長崎県が休業要請 「仕方ない」「急すぎる」 県内事業者 諦めと不満

臨時休業を知らせる紙が貼られた受付=長崎市大橋町、長崎ラッキーボウル

 新型コロナウイルス感染拡大防止策として、県が遊興施設などに休業を要請した24日、対象となった県内業界からは不満や諦めなどさまざまな声が上がった。「感染が広がり仕方ない」「明日からとは急すぎる」-。それぞれ思いを抱え、要請初日を迎える。

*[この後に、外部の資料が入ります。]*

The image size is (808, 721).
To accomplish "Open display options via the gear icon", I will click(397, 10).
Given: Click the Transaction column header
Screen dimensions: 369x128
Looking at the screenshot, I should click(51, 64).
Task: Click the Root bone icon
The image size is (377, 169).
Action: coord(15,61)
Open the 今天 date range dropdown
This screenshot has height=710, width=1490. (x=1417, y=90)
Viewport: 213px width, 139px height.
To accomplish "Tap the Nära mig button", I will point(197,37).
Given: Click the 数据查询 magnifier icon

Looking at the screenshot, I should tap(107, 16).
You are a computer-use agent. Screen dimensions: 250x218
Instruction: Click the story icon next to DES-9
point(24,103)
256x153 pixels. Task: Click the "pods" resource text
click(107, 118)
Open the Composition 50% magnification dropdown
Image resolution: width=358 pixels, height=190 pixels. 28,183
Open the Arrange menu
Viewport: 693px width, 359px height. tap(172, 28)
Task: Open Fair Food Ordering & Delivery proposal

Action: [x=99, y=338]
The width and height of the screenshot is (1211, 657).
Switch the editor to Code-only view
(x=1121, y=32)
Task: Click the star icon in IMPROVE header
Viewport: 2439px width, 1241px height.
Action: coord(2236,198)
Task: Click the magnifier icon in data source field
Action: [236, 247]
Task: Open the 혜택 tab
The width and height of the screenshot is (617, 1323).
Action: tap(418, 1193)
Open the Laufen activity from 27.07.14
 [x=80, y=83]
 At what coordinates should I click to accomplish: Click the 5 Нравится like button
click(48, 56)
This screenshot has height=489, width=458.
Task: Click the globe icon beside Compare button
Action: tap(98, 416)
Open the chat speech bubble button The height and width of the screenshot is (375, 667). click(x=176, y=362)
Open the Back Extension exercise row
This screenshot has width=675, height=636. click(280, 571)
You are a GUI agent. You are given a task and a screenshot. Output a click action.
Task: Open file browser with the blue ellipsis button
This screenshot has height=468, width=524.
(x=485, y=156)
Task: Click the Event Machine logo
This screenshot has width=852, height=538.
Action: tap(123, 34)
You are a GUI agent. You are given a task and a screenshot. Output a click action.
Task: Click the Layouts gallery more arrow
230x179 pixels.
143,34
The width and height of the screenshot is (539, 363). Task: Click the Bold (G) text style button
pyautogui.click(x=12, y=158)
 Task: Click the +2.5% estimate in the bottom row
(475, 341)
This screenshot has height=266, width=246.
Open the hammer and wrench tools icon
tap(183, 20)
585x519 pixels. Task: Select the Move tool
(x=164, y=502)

 「要請と言うが、半強制みたいなもの」。長崎市で居酒屋2店舗を営む男性(48)は、午後8時までの営業自粛要請に憤る。
 今月の売り上げが通常の2割に落ち込む中、家賃や人件費に充てるため最長で午前0時まで店を開けてきた。今回の要請で営業はわずか2時間。少しでも売り上げを伸ばしたいが、営業することでの風評被害を懸念する。「店の看板は守らないといけない。休むしかないのか…」
 同市内で飲食店を経営する男性は「いきなり要請を出して、明日からとは急すぎる」と猶予期間を設けずに休業要請が始まることに疑問を呈した。
 要請に安堵(あんど)の声も。同市の長崎ラッキーボウル店内には、臨時休業の紙が貼り出された。4月に入って赤字が続く一方、県外の利用希望者から問い合わせもあり、支配人は「断るのが心苦しい半面、感染も怖かった。ようやく自粛要請が出たという思い」と話した。
 事業所への協力金は30万円。佐世保市の居酒屋オーナー、豊村明希子さん(41)は、県の要請に従う予定だが「30万円では1カ月の家賃や給料は払えない」とため息。長崎市でネットカフェを運営する事業者は従業員の健康を守るため、既に3日前から自主休業に入っていた。「店内を細かく区切り、客同士も会話しないので『3密』ではない」と反論しながら、協力金について「収入減を補うには足りないが、ないよりはマシ」と受け止めた。
 パチンコ店を巡っては、他都府県で休業要請に応じず営業を継続する店舗が出ており、3密を懸念する市民からの風当たりが強い。県内でパチンコ店を展開するある事業所は「要請に応じて感染拡大防止に努める」と県内16店の営業を中止する。
 営業を継続する事業所も。長崎市のスポーツジムは「営業していると感謝の声もある」と需要を語り、時間短縮や運動中のマスク着用などできる限りの対応をして営業する方針。
 一方、要請の対象外となった理美容店。同市の美容院の男性スタイリスト(45)は「生殺しみたいな状態。感染への恐怖感もある」と話す。客は来るが、カットなど短時間ですむメニューが中心で売り上げは伸びない。「先が見えない。休めるものなら休みたい」とつぶやいた。